START Data provided
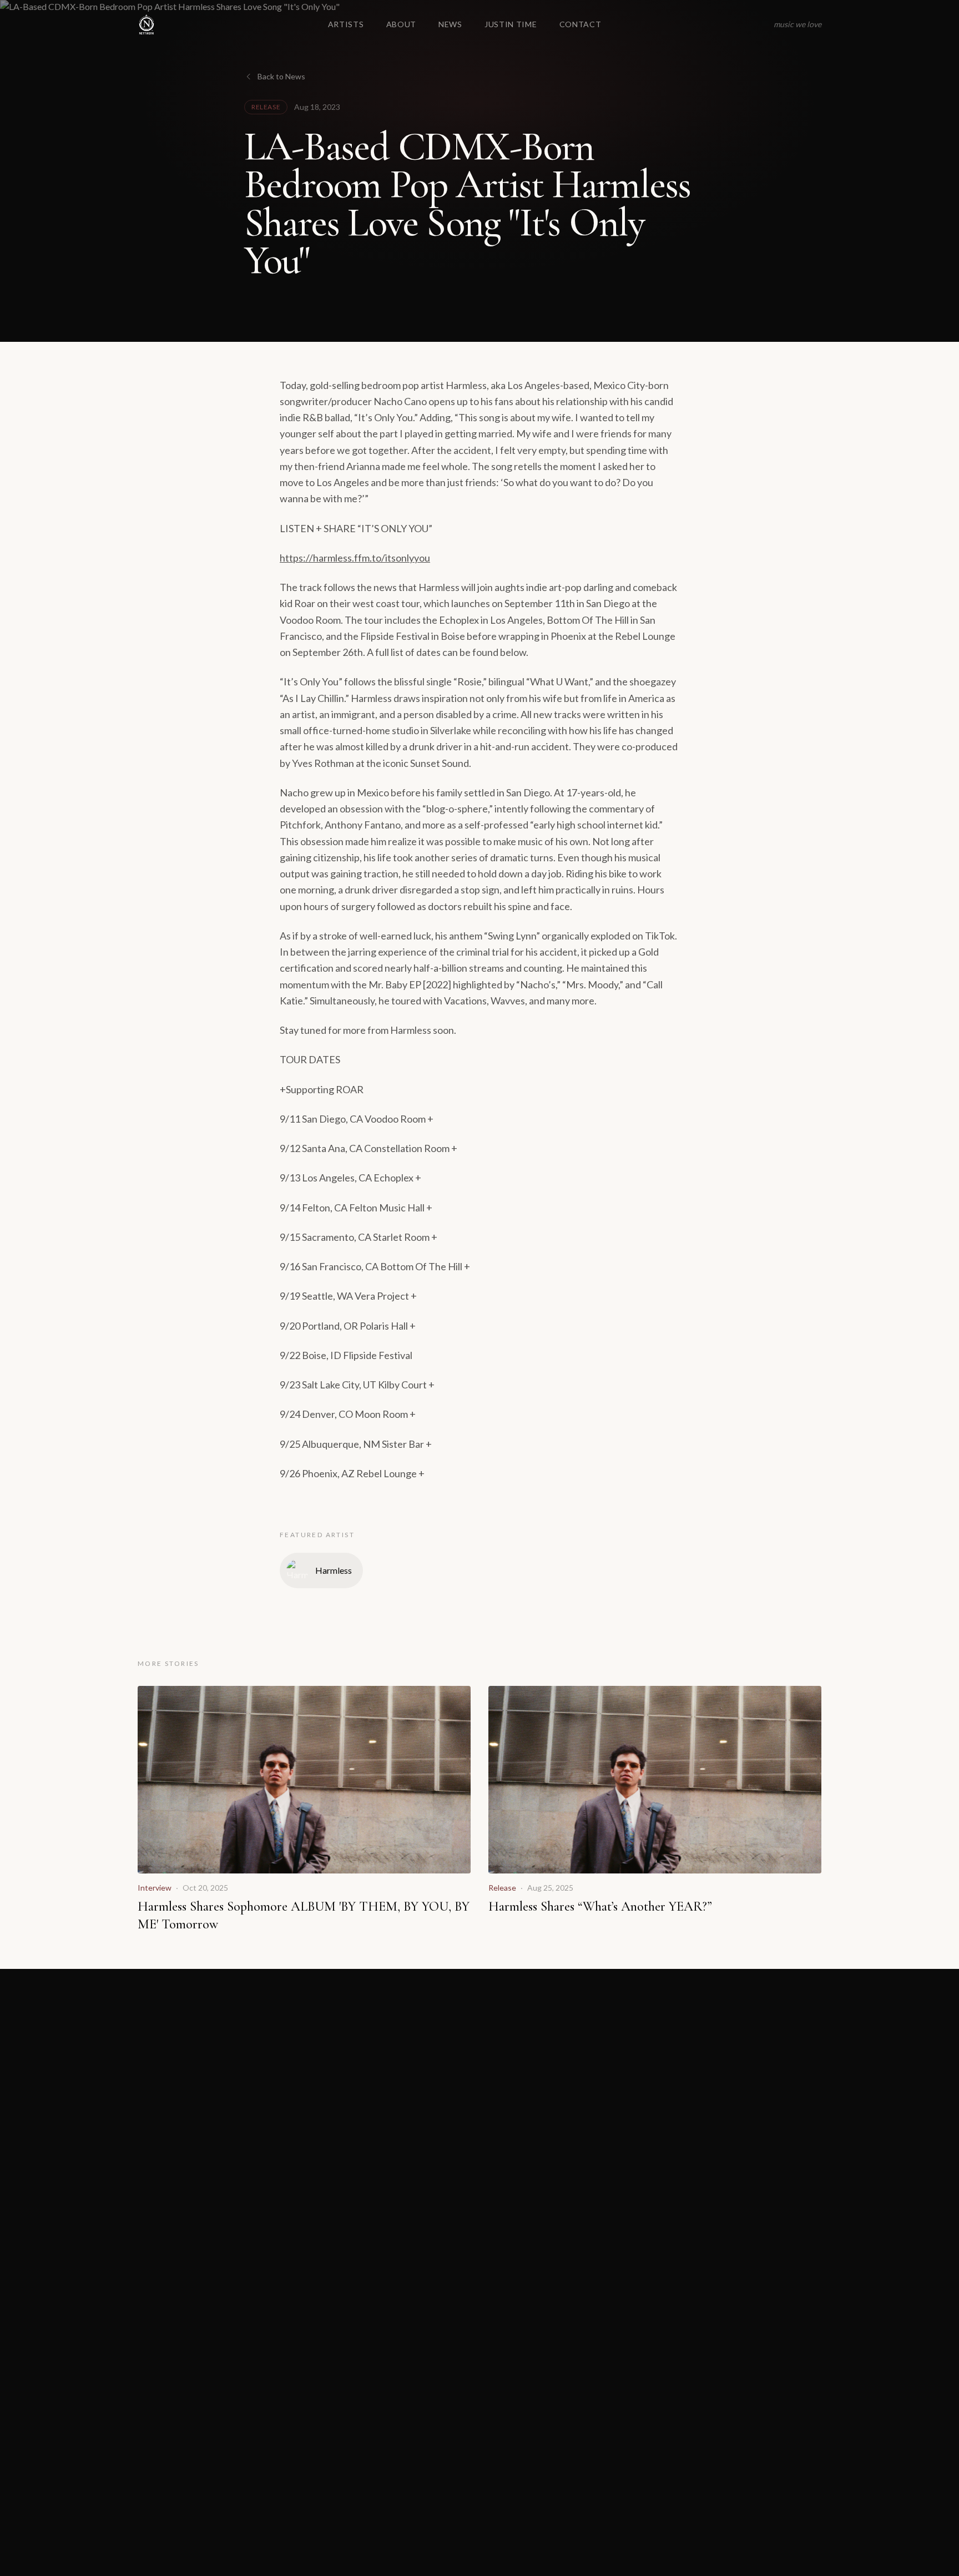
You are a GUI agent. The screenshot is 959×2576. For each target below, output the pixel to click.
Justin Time (510, 24)
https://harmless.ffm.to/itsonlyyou (355, 558)
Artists (346, 24)
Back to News (281, 76)
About (401, 24)
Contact (580, 24)
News (450, 24)
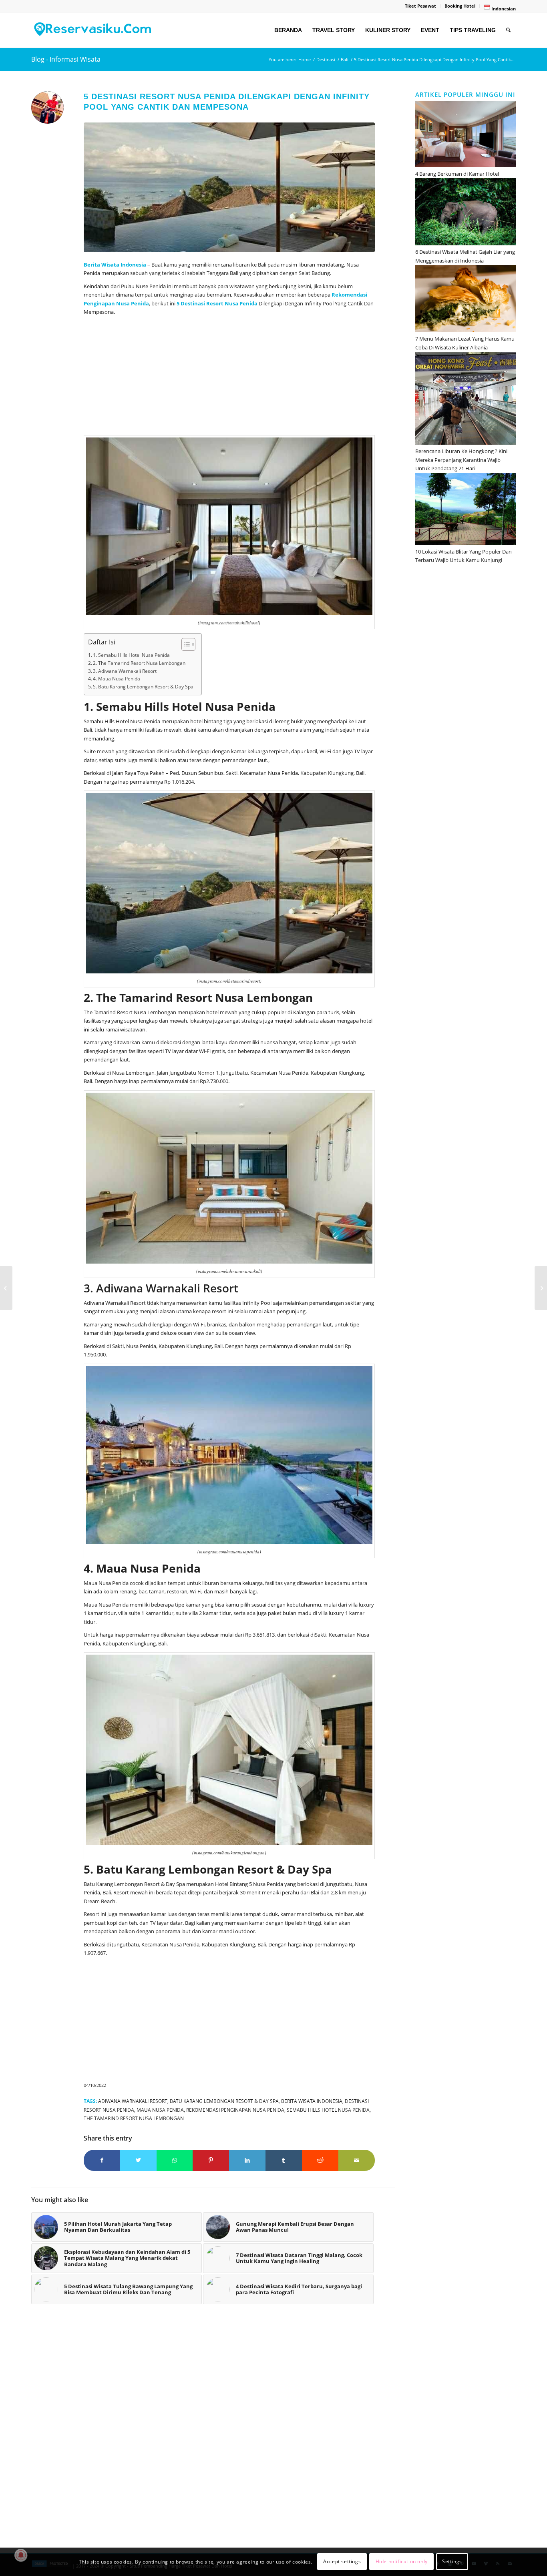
END Data provided
Task prompt ▸ All records must be output exactly as they are, except for the pictures, which are left out.

Exercise solution ▸
You are a GUI agent. The screenshot is 959×2576. For each target below, output the pixel to click.
Justin Time (510, 24)
https://harmless.ffm.to/itsonlyyou (355, 558)
Artists (346, 24)
Back to News (281, 76)
About (401, 24)
Contact (580, 24)
News (450, 24)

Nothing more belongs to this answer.